→ What you will do
Transcribe word for word the section of the records below that opens with the line containing "Instruction: Click the clipboard Copy icon" and closes with the line containing "Where should I"; drop every picture.

━━━ Record extracts

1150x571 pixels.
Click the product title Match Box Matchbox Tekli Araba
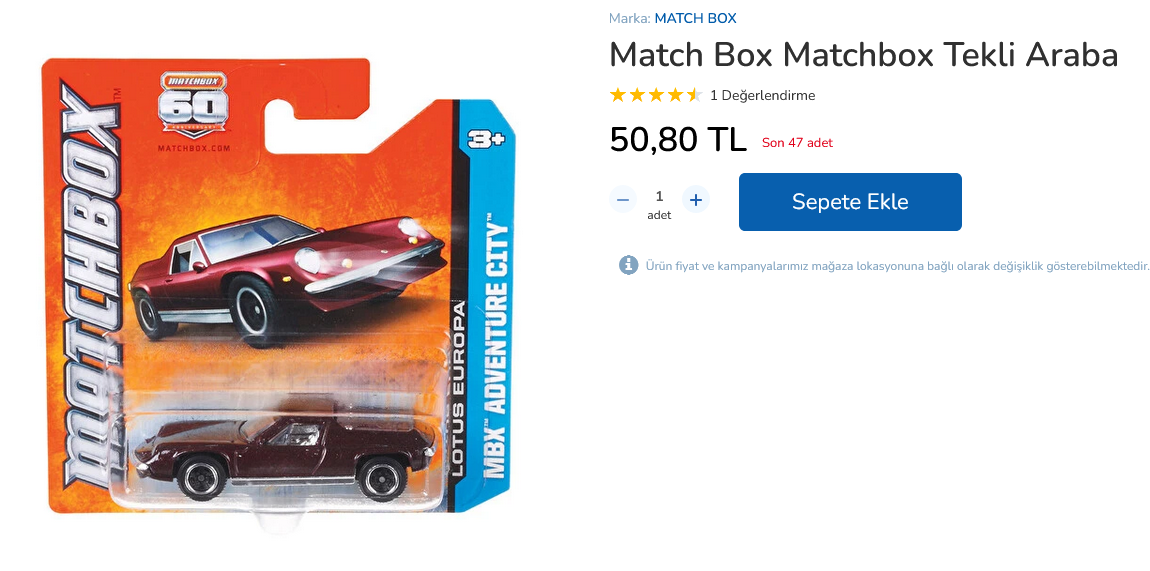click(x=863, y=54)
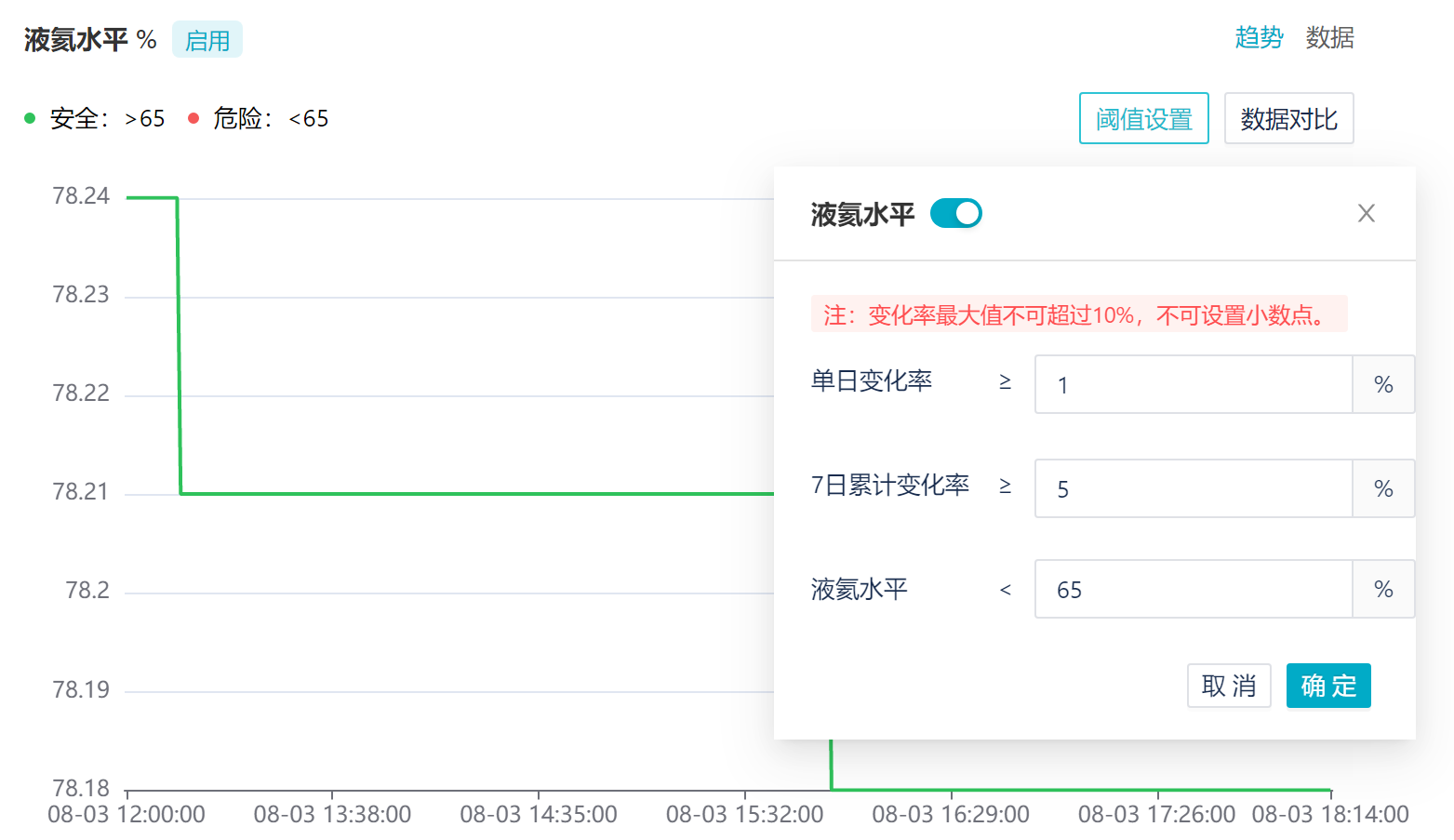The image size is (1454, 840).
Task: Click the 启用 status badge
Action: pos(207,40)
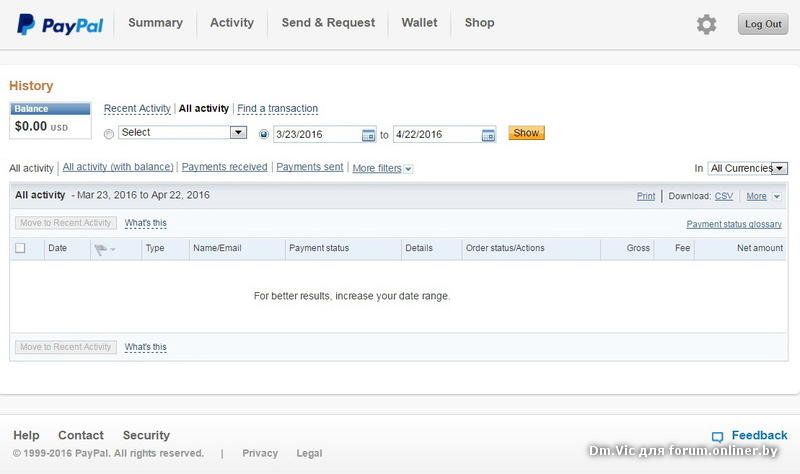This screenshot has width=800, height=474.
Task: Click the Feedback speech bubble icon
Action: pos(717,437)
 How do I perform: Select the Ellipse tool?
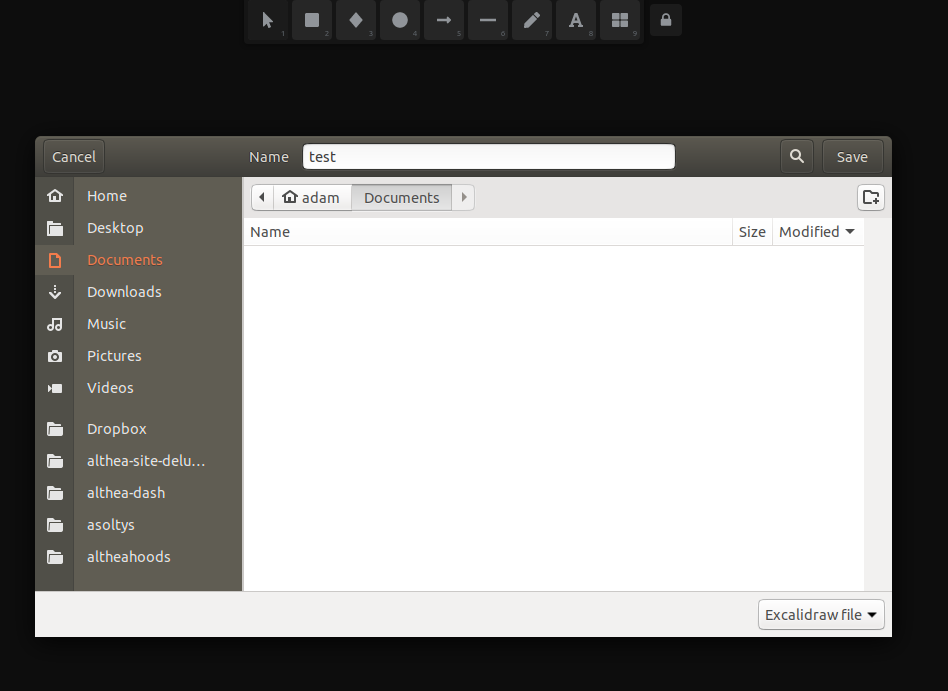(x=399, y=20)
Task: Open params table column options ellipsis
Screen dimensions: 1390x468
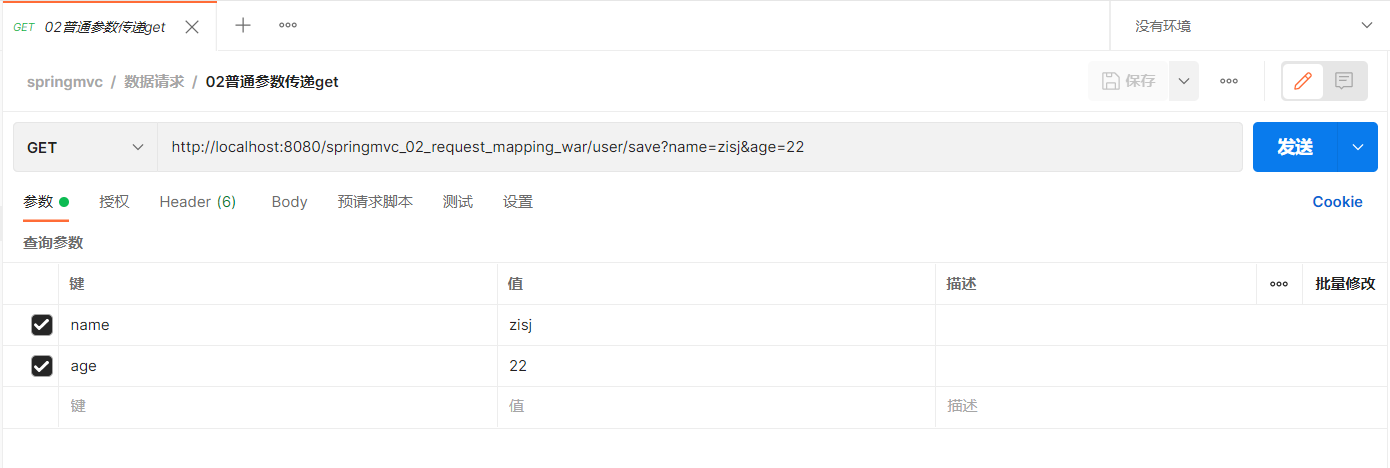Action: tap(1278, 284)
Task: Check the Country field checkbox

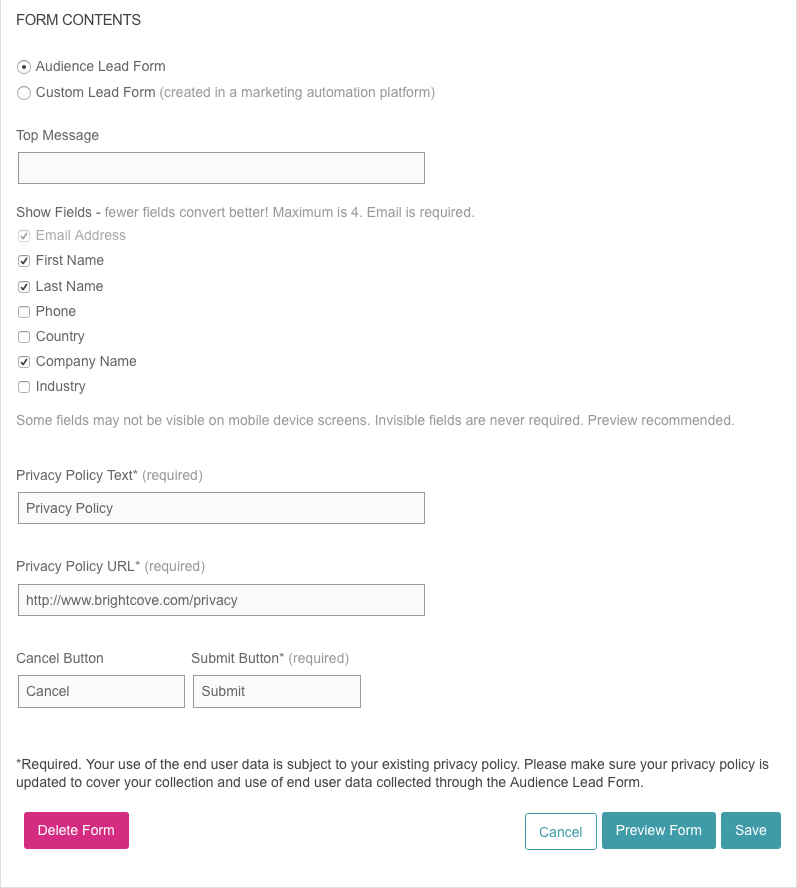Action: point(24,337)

━━━━━━
━━━ Record extracts

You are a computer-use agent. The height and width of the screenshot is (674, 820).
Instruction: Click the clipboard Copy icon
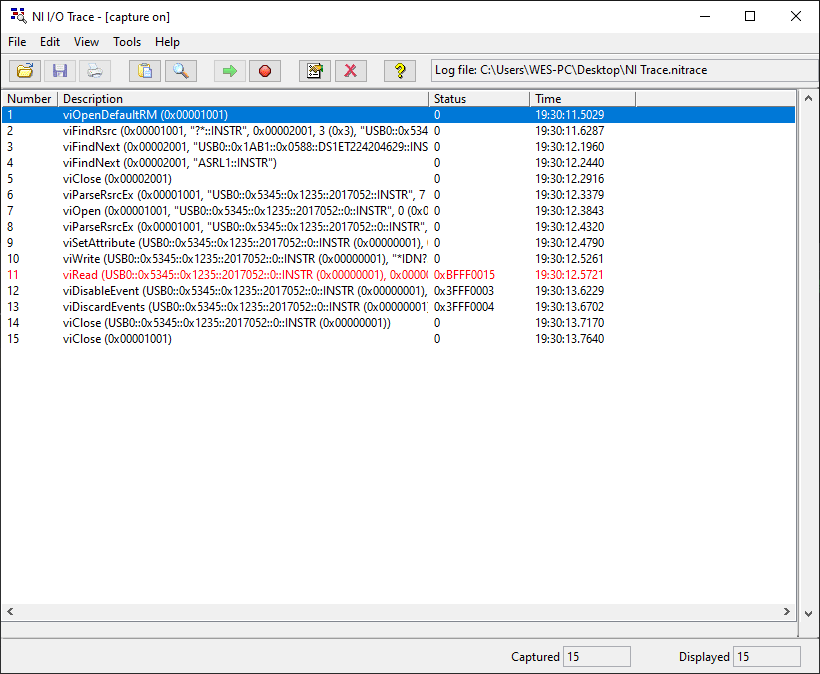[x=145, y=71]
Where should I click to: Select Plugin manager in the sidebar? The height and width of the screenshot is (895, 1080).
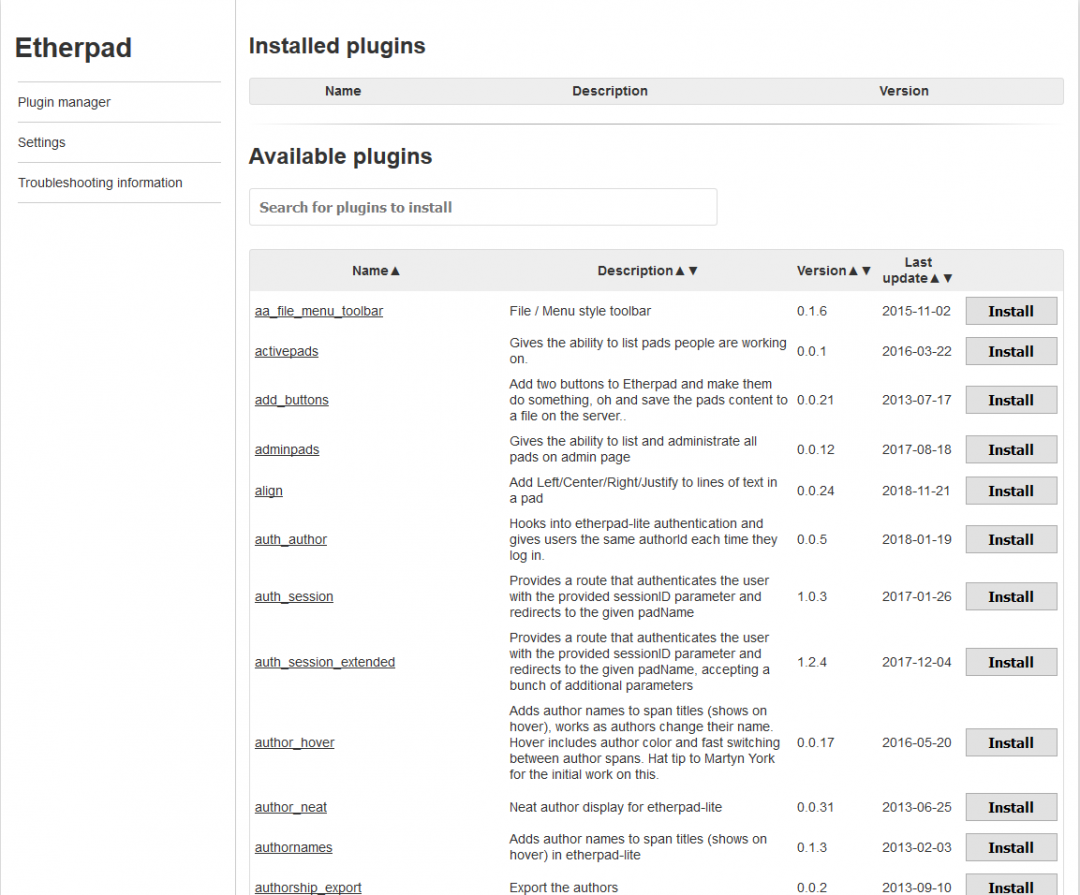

━━━━━━

→ Completed task
Instruction: Click the clipboard Copy icon
[x=145, y=71]
Where should I click to: Select Plugin manager in the sidebar? The height and width of the screenshot is (895, 1080).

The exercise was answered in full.